===== ARTICLE

Wilson shows how many of the systemic and perennial problems our society battles actually stem from weak, disengaged, abdicating, abusive or non-existent fathers. He shows how the effects of father-hunger are broad and deep, and are measurable in many ways including ultimately contributing to higher crime rates, lower education standards and achievement, lower average earning ability of kids who grow up and move into the work force, lower overall societal morality, lower levels of personal responsibility, etc. Wilson discusses how government programs are not and never will be the answer to this problem. State programs are simply an impersonal attempt by the state to step in and father children in the absence of their true fathers. Many families then become reliant on the state, even many families with a father who is physically present at home but who is emotionally and provisionally tuned-out to his role of caring for his family. But the state cannot be a real father to children because, while it might send a cheque every month for groceries and day-care, such "provision" is effectively the same as an alimony payment; it is a reminder of the father-hunger, not a solution to it. The child needs more than a cheque in the mail. Children need the love and care and security of a responsible man who loves them and loves their mother in front of them.

The author traces the problems of societal and individual father-hunger to the root cause of abandoning our belief in a Father-God. When people no longer recognize that there is a God-the-Father and that his nature and works are spelled out for us in the pages of the Bible, and when people no longer recognize that this is the example after which all human fatherhood is supposed to be patterned, we are set adrift with no true model to base human fatherhood on. Wilson calls fathers back to Biblical faith and imitation of God the Father, in practice and not just in word. Only when the fathers in our society repent of the abdication of their proper roles and of the abandonment of their wives and children (even abandonment where the father still physically dwells with his family), and only when fathers turn to the one true pattern of Fatherhood, God the Father, in confession and faith, through the saving work of God the Son...only then will father-hunger begin to be repaired.

==========

* **GOAL 1**:
Give the records as a numbered list, leaving out blank lines, from the start of the records through the line that contains "I want to click on GP".

===== INPUT

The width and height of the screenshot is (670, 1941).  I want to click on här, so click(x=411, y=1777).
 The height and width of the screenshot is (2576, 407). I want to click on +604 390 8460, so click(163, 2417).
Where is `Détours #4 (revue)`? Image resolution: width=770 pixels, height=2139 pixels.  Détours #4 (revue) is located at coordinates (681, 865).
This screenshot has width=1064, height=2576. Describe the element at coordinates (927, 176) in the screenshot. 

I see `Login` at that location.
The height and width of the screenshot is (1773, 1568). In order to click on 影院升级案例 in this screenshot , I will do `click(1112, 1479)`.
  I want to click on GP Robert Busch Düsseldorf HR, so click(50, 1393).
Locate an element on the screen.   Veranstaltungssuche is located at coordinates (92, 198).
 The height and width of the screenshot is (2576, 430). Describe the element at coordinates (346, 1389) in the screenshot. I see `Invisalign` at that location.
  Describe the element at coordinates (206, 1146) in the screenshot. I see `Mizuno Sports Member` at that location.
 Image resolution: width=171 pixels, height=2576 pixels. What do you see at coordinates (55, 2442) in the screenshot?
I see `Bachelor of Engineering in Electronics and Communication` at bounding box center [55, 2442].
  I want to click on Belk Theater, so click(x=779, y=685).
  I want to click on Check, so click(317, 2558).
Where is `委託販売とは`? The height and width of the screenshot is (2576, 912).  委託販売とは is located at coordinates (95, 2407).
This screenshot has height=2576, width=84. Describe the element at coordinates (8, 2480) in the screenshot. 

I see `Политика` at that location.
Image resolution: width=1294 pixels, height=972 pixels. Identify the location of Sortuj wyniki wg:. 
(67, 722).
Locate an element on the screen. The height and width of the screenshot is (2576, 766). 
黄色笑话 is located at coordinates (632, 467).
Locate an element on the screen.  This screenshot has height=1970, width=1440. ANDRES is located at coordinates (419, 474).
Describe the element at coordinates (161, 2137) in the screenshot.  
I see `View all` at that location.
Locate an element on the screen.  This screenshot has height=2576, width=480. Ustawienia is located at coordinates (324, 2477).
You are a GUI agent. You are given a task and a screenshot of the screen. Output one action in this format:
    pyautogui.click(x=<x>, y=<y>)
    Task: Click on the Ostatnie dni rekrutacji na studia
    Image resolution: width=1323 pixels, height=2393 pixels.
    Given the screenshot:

==========

* **GOAL 2**:
Answer these about the father-hunger text, one line each:
(a) What kind of payment does the state's monthly cheque effectively equal?
(b) According to Wilson, what will government programs never be?
(c) To what root cause does the author trace father-hunger?

* **WORKED SOLUTION 1**:
1. The width and height of the screenshot is (670, 1941).  I want to click on här, so click(x=411, y=1777).
2.  The height and width of the screenshot is (2576, 407). I want to click on +604 390 8460, so click(163, 2417).
3. Where is `Détours #4 (revue)`? Image resolution: width=770 pixels, height=2139 pixels.  Détours #4 (revue) is located at coordinates (681, 865).
4. This screenshot has width=1064, height=2576. Describe the element at coordinates (927, 176) in the screenshot. 
5. I see `Login` at that location.
6. The height and width of the screenshot is (1773, 1568). In order to click on 影院升级案例 in this screenshot , I will do `click(1112, 1479)`.
7.   I want to click on GP Robert Busch Düsseldorf HR, so click(50, 1393).

* **WORKED SOLUTION 2**:
(a) An alimony payment.
(b) The answer to the problem of father-hunger.
(c) Abandoning our belief in a Father-God.